BEGIN

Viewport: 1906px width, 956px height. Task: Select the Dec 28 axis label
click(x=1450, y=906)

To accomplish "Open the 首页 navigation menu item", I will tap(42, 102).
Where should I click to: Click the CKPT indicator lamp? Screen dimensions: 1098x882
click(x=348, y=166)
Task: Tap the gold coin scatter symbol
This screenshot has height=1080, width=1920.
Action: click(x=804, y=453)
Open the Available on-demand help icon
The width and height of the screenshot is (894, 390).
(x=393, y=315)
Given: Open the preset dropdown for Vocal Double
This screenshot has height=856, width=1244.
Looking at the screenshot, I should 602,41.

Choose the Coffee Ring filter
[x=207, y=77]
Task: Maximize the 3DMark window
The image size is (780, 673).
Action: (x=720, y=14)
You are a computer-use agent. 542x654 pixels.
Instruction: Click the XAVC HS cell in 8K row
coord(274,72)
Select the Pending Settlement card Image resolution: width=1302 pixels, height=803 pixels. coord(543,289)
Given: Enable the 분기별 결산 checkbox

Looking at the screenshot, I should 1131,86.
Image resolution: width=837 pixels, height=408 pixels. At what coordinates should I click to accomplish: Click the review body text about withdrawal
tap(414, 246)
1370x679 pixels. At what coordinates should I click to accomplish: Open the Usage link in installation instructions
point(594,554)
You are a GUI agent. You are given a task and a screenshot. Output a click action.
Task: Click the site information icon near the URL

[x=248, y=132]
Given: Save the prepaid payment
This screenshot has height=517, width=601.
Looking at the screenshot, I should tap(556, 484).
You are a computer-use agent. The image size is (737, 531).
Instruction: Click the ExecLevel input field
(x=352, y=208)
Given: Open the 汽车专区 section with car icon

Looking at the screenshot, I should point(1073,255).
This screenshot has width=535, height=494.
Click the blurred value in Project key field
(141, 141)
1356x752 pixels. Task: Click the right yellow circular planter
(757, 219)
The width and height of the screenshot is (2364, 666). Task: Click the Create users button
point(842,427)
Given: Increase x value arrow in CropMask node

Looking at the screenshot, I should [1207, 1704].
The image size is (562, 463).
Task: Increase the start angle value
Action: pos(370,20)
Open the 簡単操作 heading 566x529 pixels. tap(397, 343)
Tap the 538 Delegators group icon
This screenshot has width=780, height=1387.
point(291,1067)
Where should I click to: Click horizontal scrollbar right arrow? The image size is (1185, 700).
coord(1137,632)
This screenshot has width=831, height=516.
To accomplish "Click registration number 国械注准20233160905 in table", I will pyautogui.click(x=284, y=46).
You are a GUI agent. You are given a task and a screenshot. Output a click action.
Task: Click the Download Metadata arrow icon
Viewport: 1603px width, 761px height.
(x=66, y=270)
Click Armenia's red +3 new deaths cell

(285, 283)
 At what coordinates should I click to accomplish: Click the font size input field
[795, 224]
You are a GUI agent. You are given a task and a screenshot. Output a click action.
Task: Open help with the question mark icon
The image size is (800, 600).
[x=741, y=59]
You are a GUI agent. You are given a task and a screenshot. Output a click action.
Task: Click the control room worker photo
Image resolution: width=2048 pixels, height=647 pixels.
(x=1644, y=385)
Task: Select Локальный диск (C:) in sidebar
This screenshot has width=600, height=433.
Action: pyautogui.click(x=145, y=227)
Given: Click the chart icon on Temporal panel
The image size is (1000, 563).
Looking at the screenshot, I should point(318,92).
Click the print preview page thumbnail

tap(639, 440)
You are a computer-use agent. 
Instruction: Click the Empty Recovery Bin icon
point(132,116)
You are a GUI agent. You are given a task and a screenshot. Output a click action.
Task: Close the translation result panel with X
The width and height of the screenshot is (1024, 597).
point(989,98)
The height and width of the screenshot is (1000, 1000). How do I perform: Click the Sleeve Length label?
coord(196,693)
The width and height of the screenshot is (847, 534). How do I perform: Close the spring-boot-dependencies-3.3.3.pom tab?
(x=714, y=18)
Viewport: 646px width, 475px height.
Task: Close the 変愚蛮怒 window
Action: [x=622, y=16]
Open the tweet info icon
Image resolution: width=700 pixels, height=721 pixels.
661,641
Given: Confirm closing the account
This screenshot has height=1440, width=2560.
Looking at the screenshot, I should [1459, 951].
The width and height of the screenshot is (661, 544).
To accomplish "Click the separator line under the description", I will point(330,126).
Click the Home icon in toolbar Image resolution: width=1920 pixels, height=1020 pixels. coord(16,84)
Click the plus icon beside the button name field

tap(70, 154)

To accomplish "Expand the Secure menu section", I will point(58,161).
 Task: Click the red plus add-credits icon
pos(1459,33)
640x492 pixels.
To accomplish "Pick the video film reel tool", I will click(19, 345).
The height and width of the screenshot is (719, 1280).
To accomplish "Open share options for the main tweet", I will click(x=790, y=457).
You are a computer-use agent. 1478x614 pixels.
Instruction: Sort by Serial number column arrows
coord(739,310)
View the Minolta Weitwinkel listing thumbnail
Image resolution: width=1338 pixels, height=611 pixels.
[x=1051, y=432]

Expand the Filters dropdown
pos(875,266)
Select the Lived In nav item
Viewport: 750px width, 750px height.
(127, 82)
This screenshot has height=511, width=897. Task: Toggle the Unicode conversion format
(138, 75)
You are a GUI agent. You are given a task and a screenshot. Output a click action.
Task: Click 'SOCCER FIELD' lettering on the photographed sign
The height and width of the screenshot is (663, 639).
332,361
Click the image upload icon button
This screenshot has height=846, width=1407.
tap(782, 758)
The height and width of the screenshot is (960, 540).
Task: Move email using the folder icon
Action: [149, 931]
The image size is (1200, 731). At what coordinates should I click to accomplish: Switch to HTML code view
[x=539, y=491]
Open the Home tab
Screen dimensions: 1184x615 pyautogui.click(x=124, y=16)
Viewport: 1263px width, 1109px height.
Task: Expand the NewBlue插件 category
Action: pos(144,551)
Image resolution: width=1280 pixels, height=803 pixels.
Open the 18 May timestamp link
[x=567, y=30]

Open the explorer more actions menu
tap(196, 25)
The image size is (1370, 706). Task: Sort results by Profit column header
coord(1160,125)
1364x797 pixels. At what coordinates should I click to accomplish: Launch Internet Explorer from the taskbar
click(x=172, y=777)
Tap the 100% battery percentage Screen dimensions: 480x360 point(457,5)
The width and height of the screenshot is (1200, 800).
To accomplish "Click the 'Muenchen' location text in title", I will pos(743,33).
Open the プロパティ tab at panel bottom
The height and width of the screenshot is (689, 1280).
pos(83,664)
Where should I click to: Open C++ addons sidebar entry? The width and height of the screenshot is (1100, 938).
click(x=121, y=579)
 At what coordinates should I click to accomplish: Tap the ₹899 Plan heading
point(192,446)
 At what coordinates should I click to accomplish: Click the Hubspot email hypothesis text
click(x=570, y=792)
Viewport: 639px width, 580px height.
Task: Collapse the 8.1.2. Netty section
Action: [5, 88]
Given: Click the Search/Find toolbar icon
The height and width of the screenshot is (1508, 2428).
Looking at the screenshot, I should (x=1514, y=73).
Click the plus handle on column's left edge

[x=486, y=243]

END

*Work instructions*. Please count the lines in the material above that hold "panel", and state only the number.

*The answer*. 3